I am an ordinary investor that does not fully understand all the mechanisms by which the leveraged funds I own achieve the leverage targets they deliver. I still, however, know enough to effectively use them.
Leveraged funds (particulary 2x and 3x bull indices funds of which I greatly enjoy owning and monitoring) provide superior performance over the long term with minimized risk as compared to providing my own 2x or 3x leverage in borrowing the equivalent money to invest in a standard index fund. I know they are risky, it is leverage afterall, but this fund can only go as low as zero. By providing my own leverage I could lose 200% or 300% of my investment plus the interest on my loans. These funds allow me to participate in a leveraged upside while limited my downside to 100% regardless of the "black box" by which they deliver the leverage.
Regarding the elitist view that one must fully understand the mechanism behind an investment in order to be allowed to participate, I ask the following questions.
Do you understand all the mechanisms by which your laundry machine washes your closthes? You are after all risking your material possessions every time you place them in to the machine and hit start
Do you understand all the mechanisms by which your car provides propulsion in direction you want to go? You are after all risking your life in entering a confined space in proximity to a miniature explosion chamber merely for the purpose of less burdensome transportation- how wreckless
Do you understand all the mechanisms by which stearic acid salts remove body oils? You presumably still rub those chemicals all over your body in the shower every morning.
The mechanism of these things is only mildly important to the consumer. What matters is the performance to the stated objectives. Nobody is under the illusion that a fund that is stated as 3x leveraged will lose approximately 3 times as a percent as the underlying index.
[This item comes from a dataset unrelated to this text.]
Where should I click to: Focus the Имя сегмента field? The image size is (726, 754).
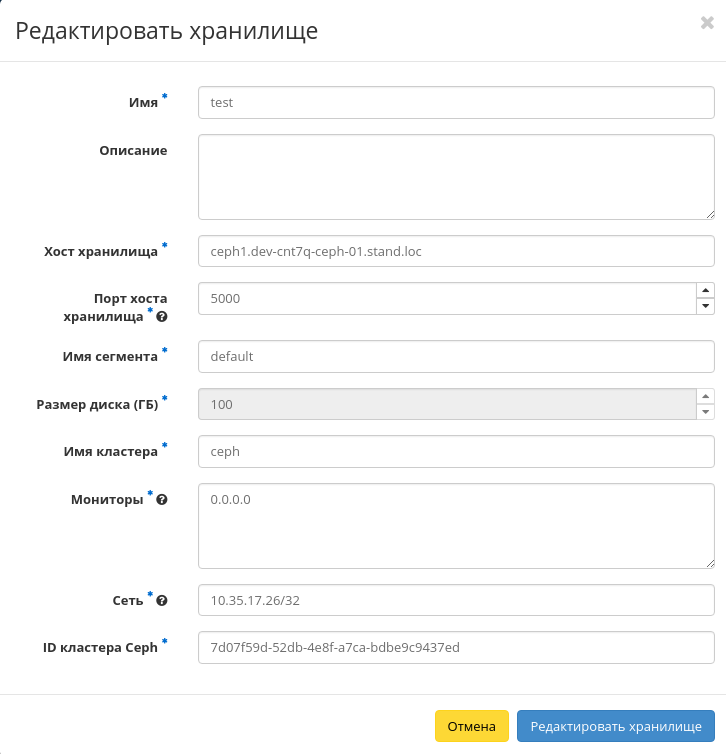point(456,356)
I am aware that if the index loses greater than 33% in a day that my entire investment could be gone in that one day. But the math required to understand this is merely multiplication and addition. Anyone with a grade school education should get. A mechanistic understanding of the funds leverage "black box" is not necessary. Comparison of the leveraged funds historical performance compared to the index it tracks and checking
I am not, however against some legislative oversight of these funds, but blocking access to high growth potential funds to only fellow elite investors only serves to further widen the wealth gap. An action that would actually be equitable and useful is to set performance goals for the black box on how they achieve their leverage and possibly even create and/or mandate insurance for the downside proportional to the funds stated goals.
For example- if the underlying index declines 20% and the 3X leveraged bull fund declines 65% then the insurance would cover the 5% that extends beyond the indexes stated relationship to the underlying index. This would be a true consumer protection as it protects against failures of the companys mechanism in the fund from underperforming the stated relationship the fund is supposed to deliver.
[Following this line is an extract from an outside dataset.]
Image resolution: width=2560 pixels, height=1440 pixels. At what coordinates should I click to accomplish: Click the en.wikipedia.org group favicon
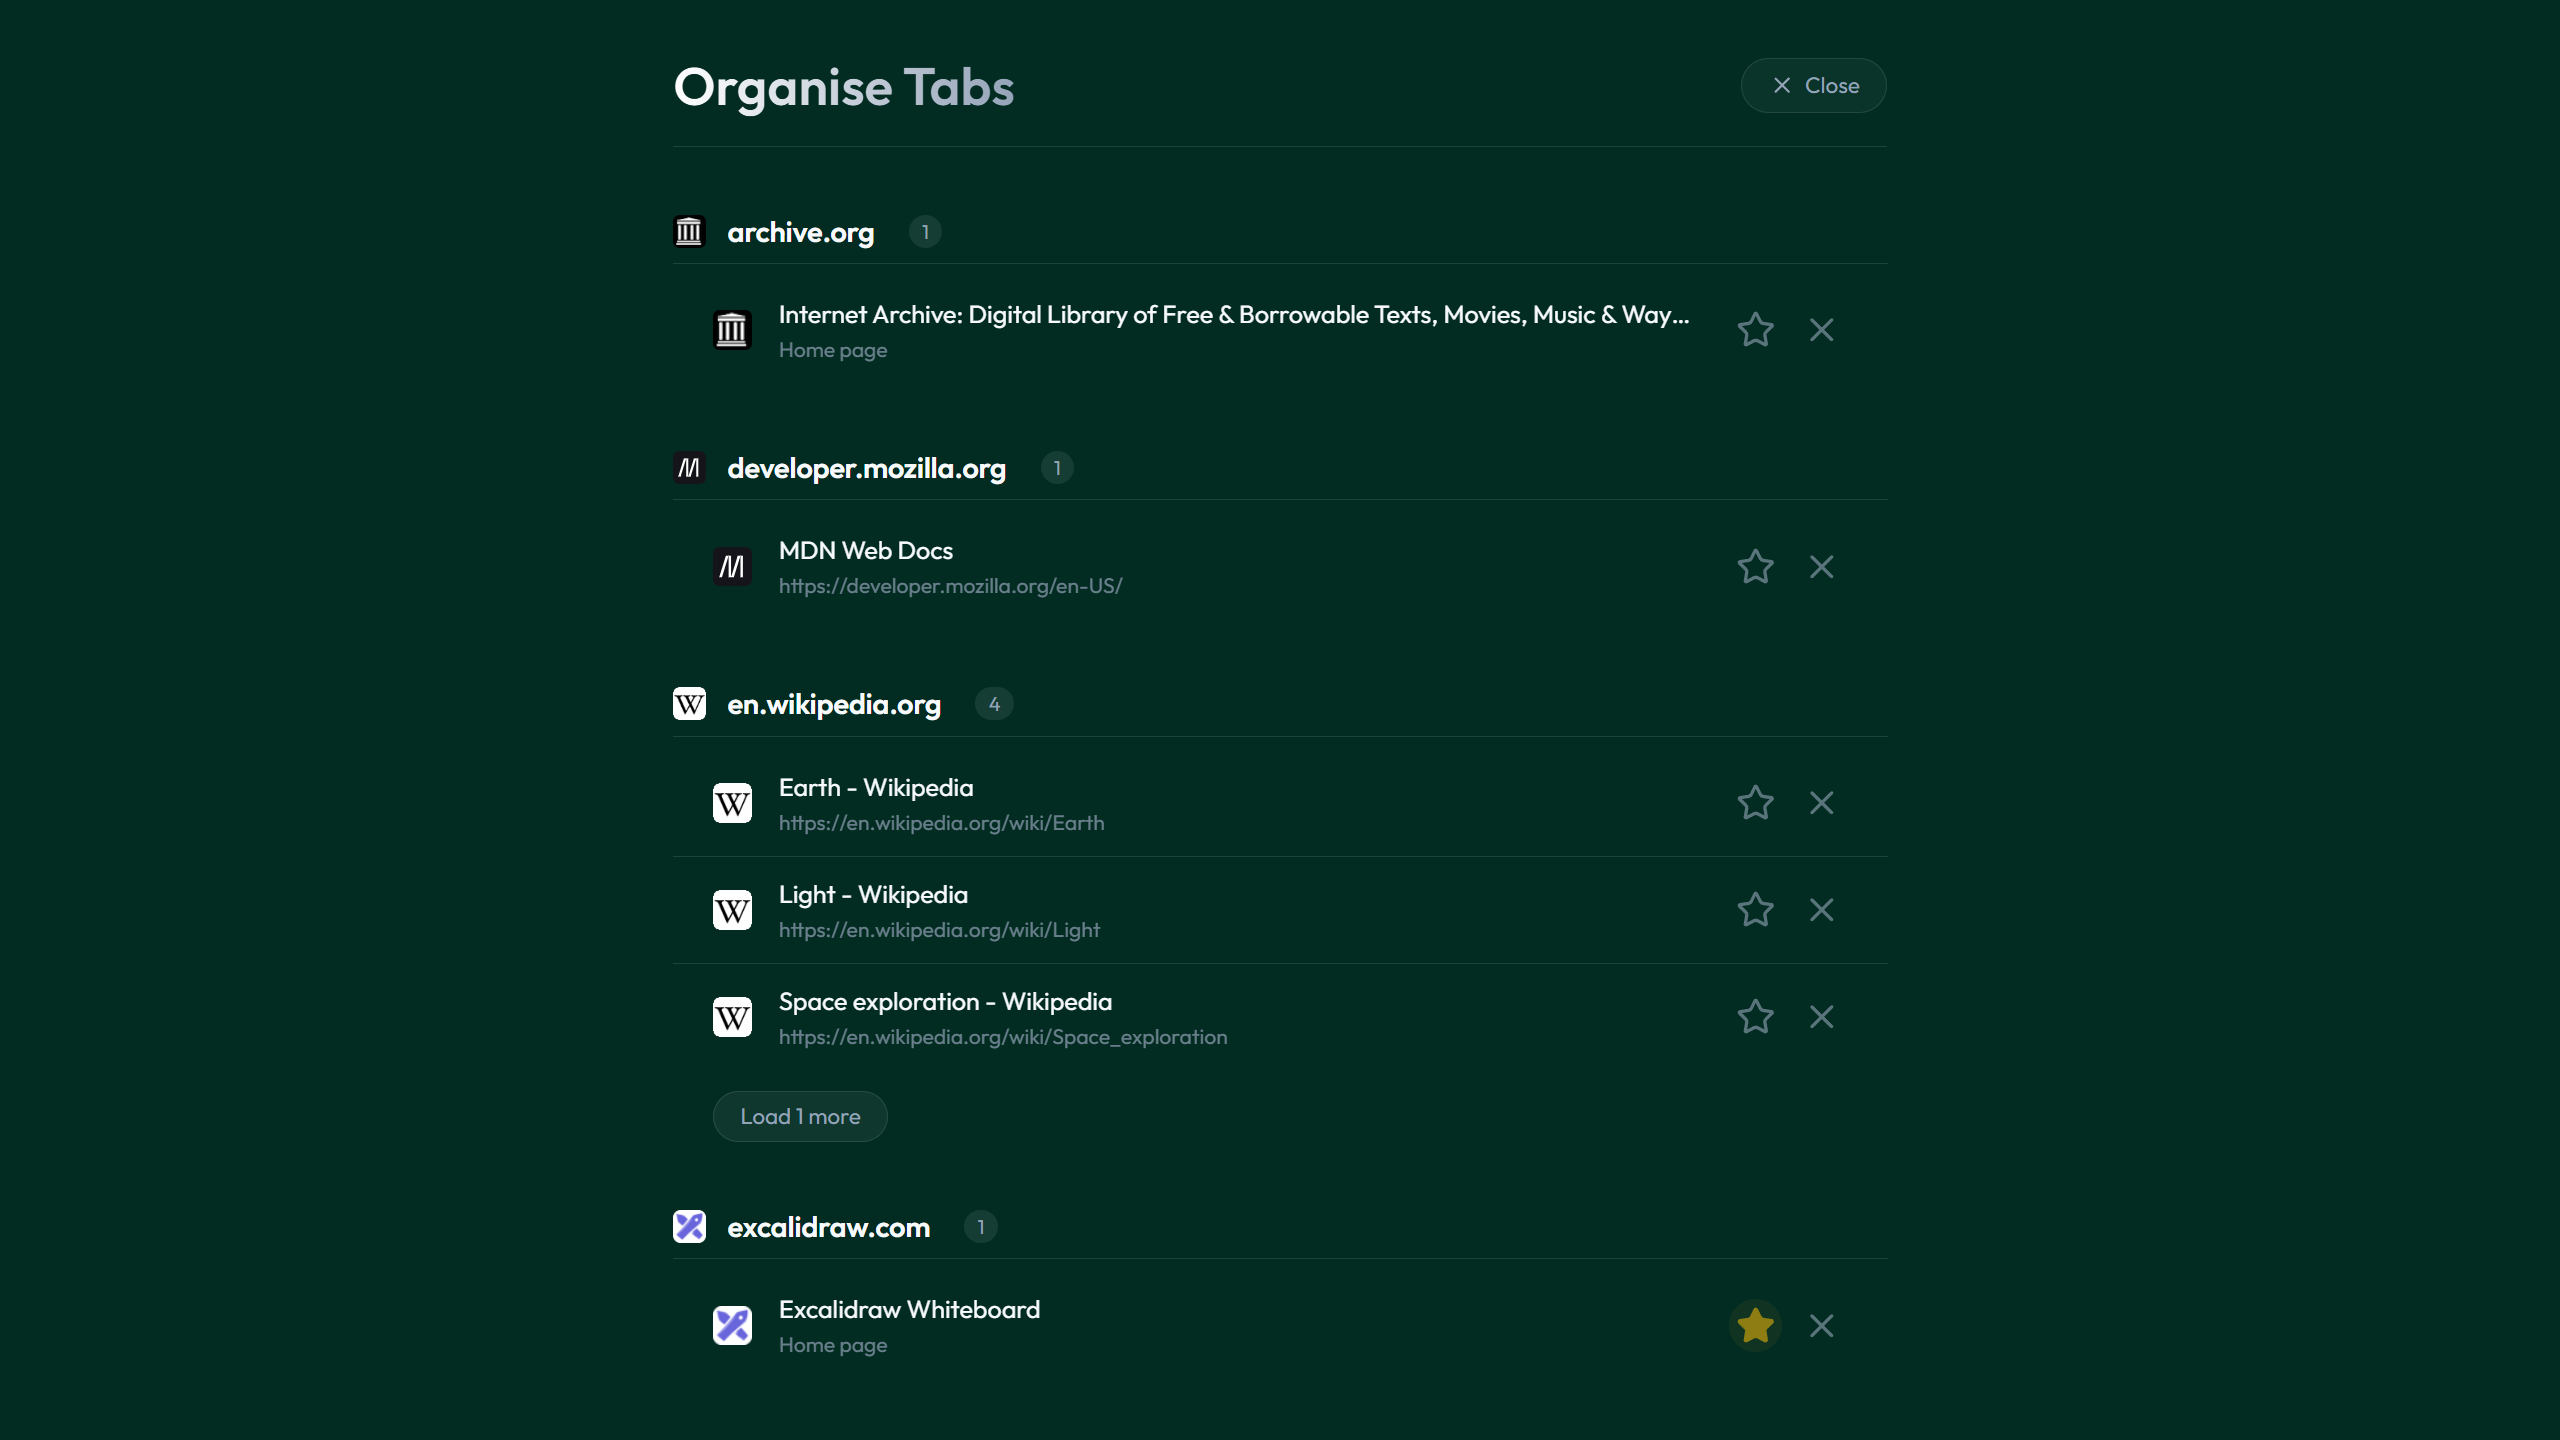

In summary, leverage is incredibly easy to understand but the mechanism of how the fund achieves it is not. If the SEC follows the elitist line of further restricting the best investment vehicles to those who can understand the black box of the fund they are working against the people they claim to protect. Proper consumer protections could be put in place, however, to protect the average consumer from failures of the black box that deliver worse than advertised results do deserve to have additional protections put in place.